__DESCRIPTION OF THE TASK__.
Render every line of the records below as a JSON list of strings, one string per line, omitting blank lines.

__DATA__.
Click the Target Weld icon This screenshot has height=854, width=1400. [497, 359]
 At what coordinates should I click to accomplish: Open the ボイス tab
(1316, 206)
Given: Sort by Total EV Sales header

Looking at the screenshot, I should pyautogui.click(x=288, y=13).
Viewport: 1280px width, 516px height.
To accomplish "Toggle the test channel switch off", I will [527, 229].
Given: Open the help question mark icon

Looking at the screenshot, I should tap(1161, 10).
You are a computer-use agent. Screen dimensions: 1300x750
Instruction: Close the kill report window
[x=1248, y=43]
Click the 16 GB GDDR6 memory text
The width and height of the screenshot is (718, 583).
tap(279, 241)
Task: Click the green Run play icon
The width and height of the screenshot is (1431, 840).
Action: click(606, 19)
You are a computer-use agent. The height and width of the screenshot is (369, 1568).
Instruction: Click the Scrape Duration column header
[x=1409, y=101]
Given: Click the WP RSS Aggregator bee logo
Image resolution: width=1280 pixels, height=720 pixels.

__RESULT OF THIS TASK__.
[
  "Click the Target Weld icon This screenshot has height=854, width=1400. [497, 359]",
  " At what coordinates should I click to accomplish: Open the ボイス tab",
  "(1316, 206)",
  "Given: Sort by Total EV Sales header",
  "Looking at the screenshot, I should pyautogui.click(x=288, y=13).",
  "Viewport: 1280px width, 516px height.",
  "To accomplish \"Toggle the test channel switch off\", I will [527, 229].",
  "Given: Open the help question mark icon",
  "Looking at the screenshot, I should tap(1161, 10).",
  "You are a computer-use agent. Screen dimensions: 1300x750",
  "Instruction: Close the kill report window",
  "[x=1248, y=43]",
  "Click the 16 GB GDDR6 memory text",
  "The width and height of the screenshot is (718, 583).",
  "tap(279, 241)",
  "Task: Click the green Run play icon",
  "The width and height of the screenshot is (1431, 840).",
  "Action: click(606, 19)",
  "You are a computer-use agent. The height and width of the screenshot is (369, 1568).",
  "Instruction: Click the Scrape Duration column header",
  "[x=1409, y=101]",
  "Given: Click the WP RSS Aggregator bee logo",
  "Image resolution: width=1280 pixels, height=720 pixels."
]